De Luca afirmou que a decisão não reconhece o Brasil como parte autora, mas autoriza que o governo federal apresente argumentos. Segundo ele, a juíza vai ouvir a posição brasileira antes de decidir sobre eventual arquivamento.
A ação busca questionar se ordens de Moraes, com efeitos sobre empresas americanas, podem produzir efeitos sem passagem pelas autoridades dos EUA. O processo tramita na Justiça da Flórida.
A decisão que abriu a participação do Brasil foi assinada na terça-feira, 23/6, pela juíza Mary Scriven, da Corte Distrital da Flórida. A juíza suspendeu, temporariamente, a análise do pedido de revelia contra Moraes.

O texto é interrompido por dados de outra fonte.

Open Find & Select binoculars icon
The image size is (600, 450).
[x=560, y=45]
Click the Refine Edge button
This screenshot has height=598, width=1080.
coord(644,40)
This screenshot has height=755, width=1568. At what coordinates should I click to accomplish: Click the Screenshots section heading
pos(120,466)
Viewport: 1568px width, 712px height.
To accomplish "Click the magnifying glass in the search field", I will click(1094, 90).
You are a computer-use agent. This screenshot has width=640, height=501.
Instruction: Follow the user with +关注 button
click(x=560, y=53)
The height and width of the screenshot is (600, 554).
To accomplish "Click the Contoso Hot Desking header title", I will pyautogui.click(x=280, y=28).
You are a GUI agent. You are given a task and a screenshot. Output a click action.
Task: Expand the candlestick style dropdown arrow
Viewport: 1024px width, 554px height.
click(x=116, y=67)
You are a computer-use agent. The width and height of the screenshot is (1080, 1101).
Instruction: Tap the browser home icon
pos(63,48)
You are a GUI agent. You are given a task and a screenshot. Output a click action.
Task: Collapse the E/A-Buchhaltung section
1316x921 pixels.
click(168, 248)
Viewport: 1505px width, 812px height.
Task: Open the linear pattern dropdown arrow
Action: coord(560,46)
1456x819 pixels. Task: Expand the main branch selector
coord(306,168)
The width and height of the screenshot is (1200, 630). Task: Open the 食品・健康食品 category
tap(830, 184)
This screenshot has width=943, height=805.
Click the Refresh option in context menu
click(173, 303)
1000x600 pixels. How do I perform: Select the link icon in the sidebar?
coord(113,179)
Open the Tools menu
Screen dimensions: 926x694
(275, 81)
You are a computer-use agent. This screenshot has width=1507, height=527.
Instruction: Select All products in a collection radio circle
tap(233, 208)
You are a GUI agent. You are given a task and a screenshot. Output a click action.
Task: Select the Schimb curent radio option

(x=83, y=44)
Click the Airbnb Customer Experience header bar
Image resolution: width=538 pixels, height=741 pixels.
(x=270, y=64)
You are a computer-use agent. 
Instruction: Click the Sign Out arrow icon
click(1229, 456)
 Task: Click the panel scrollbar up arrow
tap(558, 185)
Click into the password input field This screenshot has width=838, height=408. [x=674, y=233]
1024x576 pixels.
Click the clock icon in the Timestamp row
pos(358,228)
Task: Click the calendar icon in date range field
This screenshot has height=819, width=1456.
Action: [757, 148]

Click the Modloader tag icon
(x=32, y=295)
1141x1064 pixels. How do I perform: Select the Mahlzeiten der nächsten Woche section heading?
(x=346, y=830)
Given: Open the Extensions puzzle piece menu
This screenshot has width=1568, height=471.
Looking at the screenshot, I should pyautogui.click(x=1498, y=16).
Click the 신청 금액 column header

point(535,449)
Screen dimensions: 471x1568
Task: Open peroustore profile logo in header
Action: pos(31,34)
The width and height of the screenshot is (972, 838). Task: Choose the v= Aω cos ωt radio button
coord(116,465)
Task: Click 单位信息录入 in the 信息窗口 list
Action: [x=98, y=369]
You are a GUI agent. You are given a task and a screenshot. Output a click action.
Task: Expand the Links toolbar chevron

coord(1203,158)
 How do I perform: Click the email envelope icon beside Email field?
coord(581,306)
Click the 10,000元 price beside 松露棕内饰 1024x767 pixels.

A juíza também determinou que a AGU responda ao pedido de extinção do processo no prazo de 14 dias. A AGU sustenta que Moraes atuou no exercício de suas funções constitucionais, o que impediria a processação individual.
A AGU informou que a Justiça dos EUA reconheceu o Brasil como real interessado na causa, conforme nota oficial. A defesa brasileira contestará, em nova etapa, o pedido de extinção apresentado pelas denunciantes.
Autoria e objetivo da ação
O processo foi aberto por empresas norte-americanas em fevereiro de 2025, buscando declarar inexequíveis, nos EUA, as decisões de Moraes relacionadas a conteúdos e políticas digitais no Brasil. A Rumble e a Trump Media atuam como rés no caso.
Próximos passos e prazos
As partes, incluindo Rumble, Trump Media e Brasil, deverão apresentar respostas ao pedido de extinção até 7 de julho. A magistrada manterá em avaliação o pleito de arquivamento após ouvir a defesa brasileira.